Researchers from Imperial College in the UK are trialling the use of drones to monitor coffee that could be affected by leaf rust.
A team led by Dr Oliver Windram from the Department of Life Sciences at Imperial in London are hoping to be able to prevent the spread of coffee rust using drones and have been testing this out in the coffee growing areas of Thailand.
The idea is that if farmers can spot that disease has started to affect their crops, they can remove the affected plants to prevent it spreading further. This method would also allow them to control disease without chemical fungicides.
Dr Windram said, “Coffee rust can be utterly devastating to farmers who rely on the income for their livelihoods. The benefit of using drones is that they are non-invasive and do not damage the product. They are also to get a much more comprehensive view from the air than any farmer can from the ground. We hope the drones will be able to spot the disease early enough before it decimates the crop.”
Dr Windram has been working with Professor Katherine Denby, a plant scientist from the University of York, and astrophysicist Dr Anthony Brown, of Durham University, to adapt a technique commonly used in astronomy called multispectral imaging to spot the coffee rust.
Multispectral imaging is a technique utilised in many scientific fields, from biology to astronomy, and is used to collect image data at different frequencies in the electromagnetic spectrum, including frequencies beyond visible light such as infrared.

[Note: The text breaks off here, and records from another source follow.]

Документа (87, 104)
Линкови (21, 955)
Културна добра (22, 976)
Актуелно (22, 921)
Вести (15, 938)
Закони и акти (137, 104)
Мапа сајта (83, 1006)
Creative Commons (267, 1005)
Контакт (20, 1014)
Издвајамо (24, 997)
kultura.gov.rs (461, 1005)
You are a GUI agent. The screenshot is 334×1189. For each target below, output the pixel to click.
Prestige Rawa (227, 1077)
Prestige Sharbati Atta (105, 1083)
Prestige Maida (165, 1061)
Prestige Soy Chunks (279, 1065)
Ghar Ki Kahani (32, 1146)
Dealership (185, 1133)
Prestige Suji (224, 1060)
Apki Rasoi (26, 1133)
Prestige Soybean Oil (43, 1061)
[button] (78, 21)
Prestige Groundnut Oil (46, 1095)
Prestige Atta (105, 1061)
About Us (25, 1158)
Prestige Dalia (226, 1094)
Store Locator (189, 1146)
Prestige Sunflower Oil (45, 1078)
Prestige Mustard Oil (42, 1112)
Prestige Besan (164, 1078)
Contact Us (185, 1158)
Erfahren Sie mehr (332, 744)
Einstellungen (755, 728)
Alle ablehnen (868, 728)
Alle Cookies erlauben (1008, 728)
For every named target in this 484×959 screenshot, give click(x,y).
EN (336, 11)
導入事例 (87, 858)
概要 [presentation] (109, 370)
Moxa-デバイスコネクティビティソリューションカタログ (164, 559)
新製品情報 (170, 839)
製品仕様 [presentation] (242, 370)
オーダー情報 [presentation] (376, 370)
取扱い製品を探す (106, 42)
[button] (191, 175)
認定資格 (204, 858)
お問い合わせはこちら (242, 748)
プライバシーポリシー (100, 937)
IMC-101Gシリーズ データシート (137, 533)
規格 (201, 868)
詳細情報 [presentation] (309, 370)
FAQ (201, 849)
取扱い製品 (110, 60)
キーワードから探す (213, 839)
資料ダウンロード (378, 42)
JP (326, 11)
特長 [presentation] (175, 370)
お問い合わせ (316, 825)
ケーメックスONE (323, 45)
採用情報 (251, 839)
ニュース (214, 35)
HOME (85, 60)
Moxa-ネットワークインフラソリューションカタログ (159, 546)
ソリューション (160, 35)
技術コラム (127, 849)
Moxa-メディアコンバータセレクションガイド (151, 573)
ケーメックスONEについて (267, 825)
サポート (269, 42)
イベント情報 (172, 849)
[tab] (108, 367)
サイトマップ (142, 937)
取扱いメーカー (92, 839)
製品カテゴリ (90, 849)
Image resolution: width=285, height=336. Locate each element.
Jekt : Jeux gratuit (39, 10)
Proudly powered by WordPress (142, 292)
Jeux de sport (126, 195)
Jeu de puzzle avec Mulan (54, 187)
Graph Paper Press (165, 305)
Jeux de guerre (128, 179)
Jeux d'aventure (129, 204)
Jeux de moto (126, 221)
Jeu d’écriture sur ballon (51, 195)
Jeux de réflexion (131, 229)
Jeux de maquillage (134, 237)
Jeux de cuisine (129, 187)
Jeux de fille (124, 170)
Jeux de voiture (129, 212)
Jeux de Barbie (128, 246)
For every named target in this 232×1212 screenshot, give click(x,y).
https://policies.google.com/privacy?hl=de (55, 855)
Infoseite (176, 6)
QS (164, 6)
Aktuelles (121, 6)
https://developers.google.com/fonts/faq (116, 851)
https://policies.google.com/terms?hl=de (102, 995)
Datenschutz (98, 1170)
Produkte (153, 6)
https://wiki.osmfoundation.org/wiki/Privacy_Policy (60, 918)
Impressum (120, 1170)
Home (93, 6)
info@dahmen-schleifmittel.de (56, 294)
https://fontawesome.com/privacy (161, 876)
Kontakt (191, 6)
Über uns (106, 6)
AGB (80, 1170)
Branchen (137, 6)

Dr Brown said,” “With hill farmers unable to afford fungicides, early detection of coffee leaf rust and removal of infected trees is critical. We will use drones to gather multispectral image data to identify coffee plants in hillside fields and identify initial signatures for detection of coffee leaf rust prior to visible symptoms.”
For the first phase of the project, the team has recently returned from a trip to the Chiang Rai province of Thailand, where they began surveying coffee fields and collecting image data of various crops. They partnered with a drone company in Thailand called Skyviv and the coffee growers Akha Ama and Abonzo coffee.
They will use these data to start to train machine learning algorithms, with the aim of having an instrument able to recognise and map coffee plants when they are mixed in with other crops, and to spot signs of disease in real-world settings. They also want to use this mapping to better understand how the disease spreads.
Dr Windram said, “Having located coffee in the field we would then like to track the spread of coffee leaf rust in coffee plants and as part of this investigate how different plant community structures influence the spread of this pathogen.
“We have shown that we can use multispectral sensing to differentiate between coffee plants infected with rust and those that are not. We can also distinguish between different types of coffee cultivars using this technology.”
The research project has been funded by the Science and Technology Facilities Council (STFC) Food Network+, which brings together researchers from STFC and different disciplines in the agri-food sector with the aim of solving some of the world’s greatest food sustainability challenges.
It recently received additional funding from STFC Food Network+ and will be looking to develop a custom built multispectral camera that will be optimised for differentiating coffee cultivars and coffee leaf rust infections. This will allow Dr Windram’s team to gather more data and make the method more robust, before it can be deployed in other countries.
Dr Windram concluded, “If this all goes to plan, I can see real impact being made on the ground on coffee farms within the next five years.”